As altruistic as this show sounds, MTV is not exactly a network that promotes sound family values.  For example, here are some of MTV's other shows...
  • Jersey Shore: The current "standard" (should I say "sub-standard"?) in inappropriate role models.  Bar brawls, constant swearing, even more constant conversations about sex, cast members "hooking up", and excessive drinking -- which often leads to throwing up and/or promiscuous behavior.
  • 16 & Pregnant: This reality series attempts to highlight the difficulties associated with being pregnant and becoming a young mother.
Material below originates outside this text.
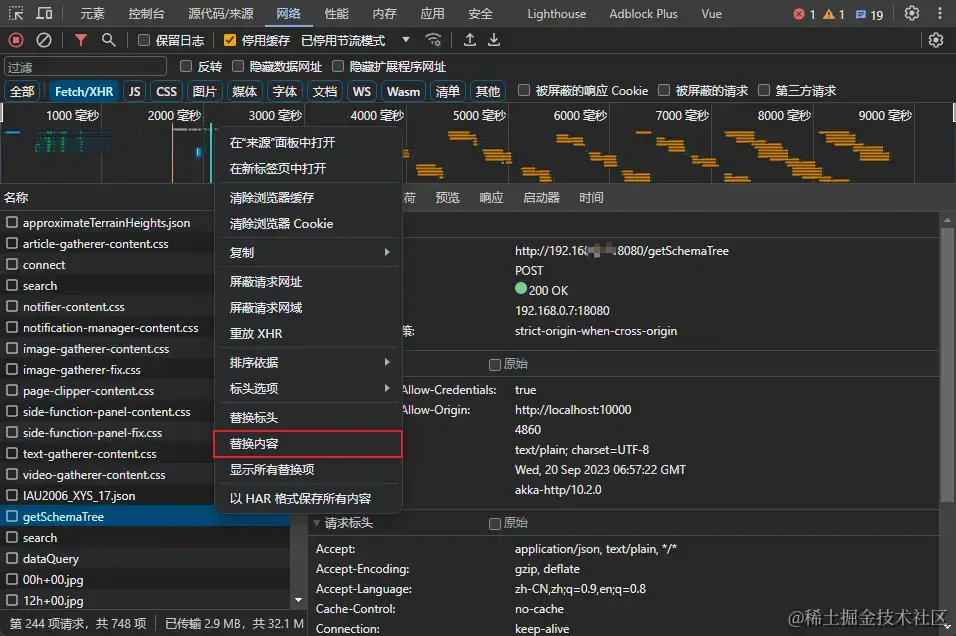956x636 pixels.
Task: Open network conditions wifi icon
Action: click(x=433, y=40)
However, the show is light on education ("doing the hokey pokey" and other metaphors are used), while spending most of its time focusing more on relationship drama than issue-related content.
  • My Super Sweet 16:   The show highlights the "sweet 16" parties that are thrown by affluent parents.  Parents act like jerks.  Kids act like spoiled jerks.  This show sets unrealistic aspirations for teens.  The messages that this show sends to teens include; "my daddy will get me anything I want"; teen's goals should be to make their friends jealous; material rewards at any cost; feeling entitled is acceptable.
  • I Want A Famous Face:  What better message to send to your teen than, "if you don't like the way you look, then expensive and risky surgery is for you!"
There are numerous other examples of MTV's glamorization of teen angst and misbehavior, but I don't have that much time (or patience) to write about them all. 

So, here's the quandary - If a school district finds it so morally reprehensible to show a photo of a tattoo that memorializes someone that died from breast cancer, how can it then turn around and allow a TV network into the building that glorifies teenage misbehavior... including tattoos?  Even though the show "Made" has a positive message (that achieving any worthy goal takes commitment and hard work), it's aired between shows like "Is She Really Going Out With Him" and "Disaster Date".  To put it simply - even if you put healthy, lean turkey on a turd sandwich... it's still a turd sandwich.

So, if I might reference one of Winston Rogers's supporters that helped to silence the parents at March's Wentzville School District board meeting:  She thanked Winston Rogers for saving her child from having to view tattoo related material.  Now, I'd like to thank Winston Rogers and the Wentzville School District for exposing my children to an entire TV channel dedicated to the glorification of the worst influences of teen life... sex, drugs, and the pursuit of immediate gratification at any cost.